## Tugas Latihan 1
Pilih setiap baris dalam entri di bawah yang memuat kata "panel". Huruf besar dan kecil harus sama persis.

## Blok Teks
Dalam prakteknya kedua lingkup tadi dalam cyberspace dikenal sebagai (i) Content, (ii) Computing, (iii) Communication dan (iv) Community.
1.
Content , yaitu Isi atau substansi Data dan/atau Informasi berupa input dan output dari penyelenggaraan sistem informasi yang disampaikan pada publik, mencakup semua bentuk data/informasi baik yang tersimpan dalam bentuk cetak maupun elektronik, maupun yang disimpan sebagai basis data ( databases ) maupun yang dikomunikasikan sebagai bentuk pesan ( data messages );
2.
Computing , yaitu Sistem Pengolah Informasi yang berbasiskan sistem komputer ( Computer based Information System ) berupa jaringan sistem informasi ( computer network ) organisasional yang efisien, efektif dan legal. Dalam hal ini, suatu Sistem Informasi merupakan perwujudan penerapan perkembangan teknologi informasi ke dalam suatu bentuk organisasional/organisasi perusahaan (bisnis).;
3.
Communication, yaitu Sistem Komunikasi yang juga berupa sistem keterhubungan ( interconnection ) dan sistem pengoperasian global ( interoperational ) antar sistem informasi/jaringan komputer ( computer network ) maupun penyelenggaraan jasa dan/atau jaringan telekomunikasi.

## Bahan yang Disediakan
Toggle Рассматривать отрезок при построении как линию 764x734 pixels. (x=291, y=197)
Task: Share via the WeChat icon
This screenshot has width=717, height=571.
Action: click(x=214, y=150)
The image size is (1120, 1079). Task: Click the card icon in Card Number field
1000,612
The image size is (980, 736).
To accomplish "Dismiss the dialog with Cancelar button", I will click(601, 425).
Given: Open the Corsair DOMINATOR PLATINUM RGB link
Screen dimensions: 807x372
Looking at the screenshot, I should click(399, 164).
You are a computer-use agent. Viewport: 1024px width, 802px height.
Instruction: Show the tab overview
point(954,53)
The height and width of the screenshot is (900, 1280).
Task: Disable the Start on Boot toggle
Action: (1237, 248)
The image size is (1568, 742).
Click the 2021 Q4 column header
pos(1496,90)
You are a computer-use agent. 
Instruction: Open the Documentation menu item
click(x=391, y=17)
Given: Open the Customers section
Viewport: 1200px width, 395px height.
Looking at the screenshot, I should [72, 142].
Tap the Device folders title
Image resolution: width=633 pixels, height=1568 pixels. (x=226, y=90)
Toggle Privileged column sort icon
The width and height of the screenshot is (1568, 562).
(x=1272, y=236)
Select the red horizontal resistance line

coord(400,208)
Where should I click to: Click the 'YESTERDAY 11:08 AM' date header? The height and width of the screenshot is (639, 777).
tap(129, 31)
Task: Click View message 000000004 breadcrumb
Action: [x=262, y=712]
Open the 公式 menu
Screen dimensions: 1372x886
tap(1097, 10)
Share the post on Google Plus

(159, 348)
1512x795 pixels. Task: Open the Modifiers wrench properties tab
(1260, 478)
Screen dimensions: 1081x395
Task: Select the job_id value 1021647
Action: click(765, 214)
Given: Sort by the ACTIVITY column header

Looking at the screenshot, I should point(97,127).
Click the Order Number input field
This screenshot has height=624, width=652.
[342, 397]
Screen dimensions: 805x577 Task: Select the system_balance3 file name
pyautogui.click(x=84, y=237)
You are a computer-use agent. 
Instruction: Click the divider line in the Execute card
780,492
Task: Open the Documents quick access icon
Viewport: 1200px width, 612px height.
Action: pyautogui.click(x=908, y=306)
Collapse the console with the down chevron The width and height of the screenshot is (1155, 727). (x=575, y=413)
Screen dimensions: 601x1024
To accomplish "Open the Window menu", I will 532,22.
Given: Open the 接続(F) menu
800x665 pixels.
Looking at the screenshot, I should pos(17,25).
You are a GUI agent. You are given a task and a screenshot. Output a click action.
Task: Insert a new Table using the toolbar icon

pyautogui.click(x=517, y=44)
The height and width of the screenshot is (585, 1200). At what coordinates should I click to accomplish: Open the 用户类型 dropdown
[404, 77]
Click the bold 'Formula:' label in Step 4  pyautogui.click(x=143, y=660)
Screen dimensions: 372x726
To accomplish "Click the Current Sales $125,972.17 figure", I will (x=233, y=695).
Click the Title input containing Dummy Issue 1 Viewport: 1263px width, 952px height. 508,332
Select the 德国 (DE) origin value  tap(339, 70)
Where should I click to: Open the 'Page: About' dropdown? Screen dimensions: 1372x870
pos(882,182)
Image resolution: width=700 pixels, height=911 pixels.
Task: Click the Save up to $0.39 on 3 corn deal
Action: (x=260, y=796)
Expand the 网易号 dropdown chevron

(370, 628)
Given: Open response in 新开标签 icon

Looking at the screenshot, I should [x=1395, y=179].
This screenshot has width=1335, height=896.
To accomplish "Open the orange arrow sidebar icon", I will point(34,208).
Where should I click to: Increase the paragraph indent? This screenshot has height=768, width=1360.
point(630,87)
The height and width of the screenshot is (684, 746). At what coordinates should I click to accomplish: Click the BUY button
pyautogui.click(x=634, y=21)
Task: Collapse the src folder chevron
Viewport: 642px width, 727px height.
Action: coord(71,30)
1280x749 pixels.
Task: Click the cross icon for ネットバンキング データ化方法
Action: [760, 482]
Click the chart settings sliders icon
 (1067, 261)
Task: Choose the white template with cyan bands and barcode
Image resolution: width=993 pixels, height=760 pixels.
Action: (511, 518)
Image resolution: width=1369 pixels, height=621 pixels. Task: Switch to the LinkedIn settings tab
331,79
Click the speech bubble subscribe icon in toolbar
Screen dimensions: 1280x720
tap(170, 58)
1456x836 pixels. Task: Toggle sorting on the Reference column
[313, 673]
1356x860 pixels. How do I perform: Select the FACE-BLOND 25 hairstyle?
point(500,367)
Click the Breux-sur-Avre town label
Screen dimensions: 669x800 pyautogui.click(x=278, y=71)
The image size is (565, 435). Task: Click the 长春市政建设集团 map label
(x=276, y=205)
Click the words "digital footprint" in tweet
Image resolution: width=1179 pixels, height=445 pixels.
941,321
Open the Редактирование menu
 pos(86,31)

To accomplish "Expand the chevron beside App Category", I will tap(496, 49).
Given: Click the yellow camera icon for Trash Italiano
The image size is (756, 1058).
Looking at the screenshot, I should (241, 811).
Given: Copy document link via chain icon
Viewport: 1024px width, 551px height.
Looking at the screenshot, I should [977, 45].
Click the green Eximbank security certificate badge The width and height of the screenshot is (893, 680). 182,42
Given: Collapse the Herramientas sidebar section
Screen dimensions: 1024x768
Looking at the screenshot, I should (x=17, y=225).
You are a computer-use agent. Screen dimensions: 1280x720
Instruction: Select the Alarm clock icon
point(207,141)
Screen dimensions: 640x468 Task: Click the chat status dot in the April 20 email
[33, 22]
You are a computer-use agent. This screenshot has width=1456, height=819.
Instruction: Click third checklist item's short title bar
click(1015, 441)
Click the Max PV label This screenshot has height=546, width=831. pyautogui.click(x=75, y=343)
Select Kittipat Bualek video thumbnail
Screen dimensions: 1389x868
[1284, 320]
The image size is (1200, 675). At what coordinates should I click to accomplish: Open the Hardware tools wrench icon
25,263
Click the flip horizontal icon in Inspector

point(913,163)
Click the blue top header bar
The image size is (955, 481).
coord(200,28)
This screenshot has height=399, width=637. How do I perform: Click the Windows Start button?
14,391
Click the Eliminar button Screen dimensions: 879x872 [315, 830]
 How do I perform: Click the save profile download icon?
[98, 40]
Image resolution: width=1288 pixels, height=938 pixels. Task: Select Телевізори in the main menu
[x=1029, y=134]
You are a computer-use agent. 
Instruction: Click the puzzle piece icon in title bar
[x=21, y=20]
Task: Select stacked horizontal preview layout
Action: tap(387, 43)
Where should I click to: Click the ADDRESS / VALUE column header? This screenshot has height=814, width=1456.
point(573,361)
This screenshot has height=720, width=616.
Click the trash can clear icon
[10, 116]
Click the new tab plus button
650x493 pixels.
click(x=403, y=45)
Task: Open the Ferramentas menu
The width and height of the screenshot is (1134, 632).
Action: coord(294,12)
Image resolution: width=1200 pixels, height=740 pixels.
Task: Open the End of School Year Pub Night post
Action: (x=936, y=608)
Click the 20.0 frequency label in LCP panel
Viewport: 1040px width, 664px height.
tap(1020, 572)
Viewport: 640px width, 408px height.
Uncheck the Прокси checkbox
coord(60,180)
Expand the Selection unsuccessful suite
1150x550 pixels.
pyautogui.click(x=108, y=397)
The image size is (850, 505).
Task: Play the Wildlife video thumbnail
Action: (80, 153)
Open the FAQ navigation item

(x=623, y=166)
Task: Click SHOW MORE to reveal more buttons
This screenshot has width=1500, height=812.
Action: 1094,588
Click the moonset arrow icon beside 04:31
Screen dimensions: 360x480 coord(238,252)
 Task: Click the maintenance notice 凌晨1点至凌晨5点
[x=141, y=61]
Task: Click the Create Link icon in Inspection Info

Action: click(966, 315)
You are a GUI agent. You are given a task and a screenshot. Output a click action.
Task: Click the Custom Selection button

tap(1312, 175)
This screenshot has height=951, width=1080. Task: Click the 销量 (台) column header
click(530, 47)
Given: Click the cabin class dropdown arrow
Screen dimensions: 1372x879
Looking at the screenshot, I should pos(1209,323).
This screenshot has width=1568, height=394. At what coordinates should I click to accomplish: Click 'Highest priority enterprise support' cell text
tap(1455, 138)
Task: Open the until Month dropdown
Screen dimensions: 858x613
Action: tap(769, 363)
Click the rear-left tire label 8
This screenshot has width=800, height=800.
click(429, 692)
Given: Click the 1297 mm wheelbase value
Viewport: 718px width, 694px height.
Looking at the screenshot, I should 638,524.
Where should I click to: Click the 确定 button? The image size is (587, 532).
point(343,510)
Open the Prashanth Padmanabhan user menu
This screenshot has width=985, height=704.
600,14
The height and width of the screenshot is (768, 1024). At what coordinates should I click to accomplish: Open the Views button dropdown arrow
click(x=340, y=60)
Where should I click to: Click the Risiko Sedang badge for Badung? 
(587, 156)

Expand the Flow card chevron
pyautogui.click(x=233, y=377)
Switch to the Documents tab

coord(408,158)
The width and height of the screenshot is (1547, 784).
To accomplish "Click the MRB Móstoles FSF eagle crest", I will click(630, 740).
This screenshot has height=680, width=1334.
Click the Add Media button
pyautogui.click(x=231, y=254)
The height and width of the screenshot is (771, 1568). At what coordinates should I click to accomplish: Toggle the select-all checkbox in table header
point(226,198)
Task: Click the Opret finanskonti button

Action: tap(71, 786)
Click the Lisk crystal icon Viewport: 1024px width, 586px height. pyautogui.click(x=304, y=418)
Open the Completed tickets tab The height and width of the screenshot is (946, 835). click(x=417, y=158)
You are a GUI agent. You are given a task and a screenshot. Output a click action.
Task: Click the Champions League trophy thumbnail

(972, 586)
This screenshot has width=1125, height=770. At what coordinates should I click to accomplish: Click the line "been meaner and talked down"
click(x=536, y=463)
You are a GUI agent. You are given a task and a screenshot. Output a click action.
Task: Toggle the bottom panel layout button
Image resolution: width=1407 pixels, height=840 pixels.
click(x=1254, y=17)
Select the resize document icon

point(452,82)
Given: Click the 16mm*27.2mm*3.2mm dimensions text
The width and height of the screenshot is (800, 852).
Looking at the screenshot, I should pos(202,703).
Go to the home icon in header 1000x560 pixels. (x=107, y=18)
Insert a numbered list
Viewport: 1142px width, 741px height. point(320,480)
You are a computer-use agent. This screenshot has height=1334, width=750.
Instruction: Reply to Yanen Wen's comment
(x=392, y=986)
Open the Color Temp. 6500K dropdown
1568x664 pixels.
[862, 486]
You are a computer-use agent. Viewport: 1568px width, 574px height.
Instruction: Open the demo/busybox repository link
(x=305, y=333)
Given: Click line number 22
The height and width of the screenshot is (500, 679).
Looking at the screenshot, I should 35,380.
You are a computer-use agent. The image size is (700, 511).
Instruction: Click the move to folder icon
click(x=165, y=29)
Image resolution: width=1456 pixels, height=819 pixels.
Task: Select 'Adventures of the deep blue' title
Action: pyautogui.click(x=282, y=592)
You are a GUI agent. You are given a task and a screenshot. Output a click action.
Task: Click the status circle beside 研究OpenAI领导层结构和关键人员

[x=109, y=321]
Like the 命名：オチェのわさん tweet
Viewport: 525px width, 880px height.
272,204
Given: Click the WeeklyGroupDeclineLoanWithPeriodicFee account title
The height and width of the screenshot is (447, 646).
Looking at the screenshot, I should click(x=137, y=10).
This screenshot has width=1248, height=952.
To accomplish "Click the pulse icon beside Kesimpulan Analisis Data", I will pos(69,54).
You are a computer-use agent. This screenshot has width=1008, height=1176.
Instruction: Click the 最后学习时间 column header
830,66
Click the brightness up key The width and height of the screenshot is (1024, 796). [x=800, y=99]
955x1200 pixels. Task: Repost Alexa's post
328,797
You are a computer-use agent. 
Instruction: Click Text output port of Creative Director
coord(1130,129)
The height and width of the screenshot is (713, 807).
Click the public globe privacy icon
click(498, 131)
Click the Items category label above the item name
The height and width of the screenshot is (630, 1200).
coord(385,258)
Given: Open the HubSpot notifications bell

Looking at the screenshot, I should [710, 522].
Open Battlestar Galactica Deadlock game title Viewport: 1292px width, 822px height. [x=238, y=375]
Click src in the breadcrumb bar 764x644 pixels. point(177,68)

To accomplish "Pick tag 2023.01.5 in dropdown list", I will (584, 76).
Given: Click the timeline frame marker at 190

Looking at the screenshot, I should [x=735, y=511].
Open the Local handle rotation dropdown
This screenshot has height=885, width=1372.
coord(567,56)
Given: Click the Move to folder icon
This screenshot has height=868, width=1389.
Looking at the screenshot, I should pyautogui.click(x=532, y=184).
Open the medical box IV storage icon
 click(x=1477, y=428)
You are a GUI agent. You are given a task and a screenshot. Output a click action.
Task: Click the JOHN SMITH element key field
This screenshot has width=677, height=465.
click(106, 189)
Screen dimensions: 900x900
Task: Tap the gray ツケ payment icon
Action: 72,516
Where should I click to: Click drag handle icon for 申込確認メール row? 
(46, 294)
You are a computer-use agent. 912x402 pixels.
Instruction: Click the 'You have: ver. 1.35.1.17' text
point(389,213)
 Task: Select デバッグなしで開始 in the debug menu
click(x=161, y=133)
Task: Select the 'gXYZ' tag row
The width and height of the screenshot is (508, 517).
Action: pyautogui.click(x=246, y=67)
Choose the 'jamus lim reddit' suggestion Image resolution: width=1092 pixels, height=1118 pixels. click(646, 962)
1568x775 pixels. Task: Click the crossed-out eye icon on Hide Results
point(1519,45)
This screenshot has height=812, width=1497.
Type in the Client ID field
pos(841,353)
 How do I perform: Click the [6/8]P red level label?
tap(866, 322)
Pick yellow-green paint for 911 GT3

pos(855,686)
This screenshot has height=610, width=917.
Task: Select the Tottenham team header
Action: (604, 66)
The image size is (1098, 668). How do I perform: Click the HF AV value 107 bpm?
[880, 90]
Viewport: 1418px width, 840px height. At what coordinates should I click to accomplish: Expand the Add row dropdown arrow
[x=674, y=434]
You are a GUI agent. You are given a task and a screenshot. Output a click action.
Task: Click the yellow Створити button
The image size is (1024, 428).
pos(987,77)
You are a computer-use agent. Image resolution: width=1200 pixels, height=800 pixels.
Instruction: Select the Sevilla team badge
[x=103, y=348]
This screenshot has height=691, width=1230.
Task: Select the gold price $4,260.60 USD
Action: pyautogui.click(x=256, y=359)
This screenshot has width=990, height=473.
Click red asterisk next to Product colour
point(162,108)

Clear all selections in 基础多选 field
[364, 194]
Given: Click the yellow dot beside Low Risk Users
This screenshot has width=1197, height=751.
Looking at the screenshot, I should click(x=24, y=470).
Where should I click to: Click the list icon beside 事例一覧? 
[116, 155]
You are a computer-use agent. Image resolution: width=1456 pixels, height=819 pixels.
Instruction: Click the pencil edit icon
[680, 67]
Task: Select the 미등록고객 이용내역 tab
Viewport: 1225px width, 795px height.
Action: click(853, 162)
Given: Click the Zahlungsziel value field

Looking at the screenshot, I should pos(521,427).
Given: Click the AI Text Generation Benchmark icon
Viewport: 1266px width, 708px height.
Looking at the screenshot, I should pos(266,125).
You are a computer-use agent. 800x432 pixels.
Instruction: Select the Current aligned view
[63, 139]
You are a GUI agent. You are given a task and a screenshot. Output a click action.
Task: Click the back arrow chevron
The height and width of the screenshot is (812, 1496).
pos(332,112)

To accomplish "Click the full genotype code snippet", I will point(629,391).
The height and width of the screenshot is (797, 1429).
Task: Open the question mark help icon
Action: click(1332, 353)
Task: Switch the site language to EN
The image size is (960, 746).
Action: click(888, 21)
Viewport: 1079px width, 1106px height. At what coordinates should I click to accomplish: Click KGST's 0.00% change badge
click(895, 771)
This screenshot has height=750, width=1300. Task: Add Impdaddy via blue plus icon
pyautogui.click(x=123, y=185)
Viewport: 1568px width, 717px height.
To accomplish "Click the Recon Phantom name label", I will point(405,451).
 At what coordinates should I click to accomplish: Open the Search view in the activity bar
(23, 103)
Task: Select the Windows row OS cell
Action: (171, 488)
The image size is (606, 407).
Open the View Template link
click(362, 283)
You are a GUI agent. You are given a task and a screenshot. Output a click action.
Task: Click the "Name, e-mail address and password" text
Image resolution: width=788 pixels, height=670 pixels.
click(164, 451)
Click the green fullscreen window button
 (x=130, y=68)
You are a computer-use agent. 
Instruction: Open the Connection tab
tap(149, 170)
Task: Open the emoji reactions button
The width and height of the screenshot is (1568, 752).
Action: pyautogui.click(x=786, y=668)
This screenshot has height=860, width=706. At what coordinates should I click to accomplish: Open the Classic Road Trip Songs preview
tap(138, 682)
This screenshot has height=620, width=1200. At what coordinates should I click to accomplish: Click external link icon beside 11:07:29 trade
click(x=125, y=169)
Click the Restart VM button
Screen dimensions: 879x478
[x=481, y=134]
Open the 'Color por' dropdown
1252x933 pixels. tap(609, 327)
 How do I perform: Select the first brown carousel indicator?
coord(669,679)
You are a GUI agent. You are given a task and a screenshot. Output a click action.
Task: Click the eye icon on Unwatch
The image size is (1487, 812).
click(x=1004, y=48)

## Tugas Latihan 2
Ulangi dengan tepat bagian teks tentang lingkup cyberspace di atas, mulai dari "Communication, yaitu Sistem" sampai dengan "dan/atau jaringan telekomunikasi.".

## Jawaban Akhir 1
Click the 20.0 frequency label in LCP panel
Task: Toggle the bottom panel layout button

## Jawaban Akhir 2
Communication, yaitu Sistem Komunikasi yang juga berupa sistem keterhubungan ( interconnection ) dan sistem pengoperasian global ( interoperational ) antar sistem informasi/jaringan komputer ( computer network ) maupun penyelenggaraan jasa dan/atau jaringan telekomunikasi.